A lot of pet owners don’t see DNA testing as a need yet. The question is whether the data they will get from the result is significant or the testing is worth the money and time.
Since the time of its inception, DNA testing has evolved dramatically. For dogs, it all started by Mars and they called it Wisdom Panel. Back then, they used blood samples to check the dog’s DNA but now, all they need is a sample of your dog’s saliva or cheek swab.
We just have to mail the saliva to the laboratory analyst and from there, they will examine the DNA your dog is composed of. There are around 350 different breeds and the analyst will determine what kind of mix of genes your dog has.

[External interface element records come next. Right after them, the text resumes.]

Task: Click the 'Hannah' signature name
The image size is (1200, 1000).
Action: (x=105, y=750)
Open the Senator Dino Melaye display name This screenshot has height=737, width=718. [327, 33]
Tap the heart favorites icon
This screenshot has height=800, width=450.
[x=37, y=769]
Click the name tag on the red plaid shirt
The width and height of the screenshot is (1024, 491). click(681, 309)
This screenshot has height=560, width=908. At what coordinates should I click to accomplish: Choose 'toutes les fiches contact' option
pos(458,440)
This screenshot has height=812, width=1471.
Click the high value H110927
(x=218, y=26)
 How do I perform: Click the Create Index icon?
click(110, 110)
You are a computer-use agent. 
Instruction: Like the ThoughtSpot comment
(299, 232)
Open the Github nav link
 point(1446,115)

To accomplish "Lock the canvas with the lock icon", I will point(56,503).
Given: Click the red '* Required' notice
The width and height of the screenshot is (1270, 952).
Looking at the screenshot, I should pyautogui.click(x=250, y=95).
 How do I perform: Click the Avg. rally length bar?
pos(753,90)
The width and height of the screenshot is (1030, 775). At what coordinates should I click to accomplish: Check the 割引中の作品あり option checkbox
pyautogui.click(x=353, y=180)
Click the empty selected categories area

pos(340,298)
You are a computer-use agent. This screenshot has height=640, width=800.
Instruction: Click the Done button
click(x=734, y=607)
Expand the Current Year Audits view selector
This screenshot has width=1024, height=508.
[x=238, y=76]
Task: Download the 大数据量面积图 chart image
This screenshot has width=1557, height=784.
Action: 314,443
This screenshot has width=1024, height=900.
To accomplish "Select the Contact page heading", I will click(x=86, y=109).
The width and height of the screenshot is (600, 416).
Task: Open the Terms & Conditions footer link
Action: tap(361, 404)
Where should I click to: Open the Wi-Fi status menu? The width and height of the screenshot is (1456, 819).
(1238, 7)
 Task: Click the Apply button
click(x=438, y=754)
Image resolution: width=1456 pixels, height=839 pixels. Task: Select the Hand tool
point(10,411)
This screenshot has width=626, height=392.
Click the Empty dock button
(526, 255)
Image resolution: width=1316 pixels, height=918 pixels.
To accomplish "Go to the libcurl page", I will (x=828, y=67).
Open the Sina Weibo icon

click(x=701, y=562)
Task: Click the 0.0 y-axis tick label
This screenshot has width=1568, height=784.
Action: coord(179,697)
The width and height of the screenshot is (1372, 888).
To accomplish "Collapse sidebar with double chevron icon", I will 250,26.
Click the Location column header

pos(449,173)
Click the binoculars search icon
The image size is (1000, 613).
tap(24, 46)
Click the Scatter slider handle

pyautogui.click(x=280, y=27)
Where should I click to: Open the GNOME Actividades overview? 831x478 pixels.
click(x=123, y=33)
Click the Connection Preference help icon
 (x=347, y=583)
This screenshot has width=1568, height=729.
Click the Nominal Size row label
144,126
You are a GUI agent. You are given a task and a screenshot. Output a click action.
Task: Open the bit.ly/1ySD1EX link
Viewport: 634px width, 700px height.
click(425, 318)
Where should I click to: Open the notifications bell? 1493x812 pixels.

Maybe you would ask, so what if we will know their mix of breed? Well, below are some of the benefits of DNA test.
Knowing the genes that were passed to your dog can help prevent future health problems.
Some breeds inherited some health issues that stems from their unique genes. Auto-immune diseases, such as hip dysplasia and epilepsy, are commonly observed for some type of breeds.
This is where subjecting your dog to DNA test becomes a very smart move. You can prevent some illness that your dog may have, and you may end up saving more money instead.
DNA testing allows you to know what kind of diet and activity will best suit your dog.
Proper diet and exercise are very important aspect of your dog’s life that we should not neglect. Knowing what kind of food is okay to eat or not, by understanding his DNA, definitely sounds beneficial to your dog. Being over or under weight could cause your dog to be at risk of many health issues.
Don’t you know that there’s a difference between the nutritional requirements of larger dogs from smaller ones? Knowing the best diet for your dog can also help in creating a meal plan that will supply all the nutrients he needs. DNA testing analyzes your dog’s genetic information which can be useful in identifying the nutritional requirement he will need.
Knowing what kind of mix breed they are is also pretty handy in knowing what activities suitable for them. Bulldogs and Pugs are historically not suitable for very strenuous exercises. You may also need to give them more breaks than other breeds. Work dogs like terriers are totally different story. To become physically and mentally healthy, they need strenuous exercises. Even some DNA results prevented what they called exercise-induced collapse for dogs.
Information about their heritage could save you for some unwanted behaviors from your dog.
I think the best way to put it is that the more information you have from your dog, the more you will understand where they are coming from. Wanderlust, stubbornness, and over barking are some of the behavioral problems that may surface but it also varies depending on the breed. Knowing that it may happen keeps you from being lazy to train or give your dog some fun activities that will prevent him doing these unwanted behaviors.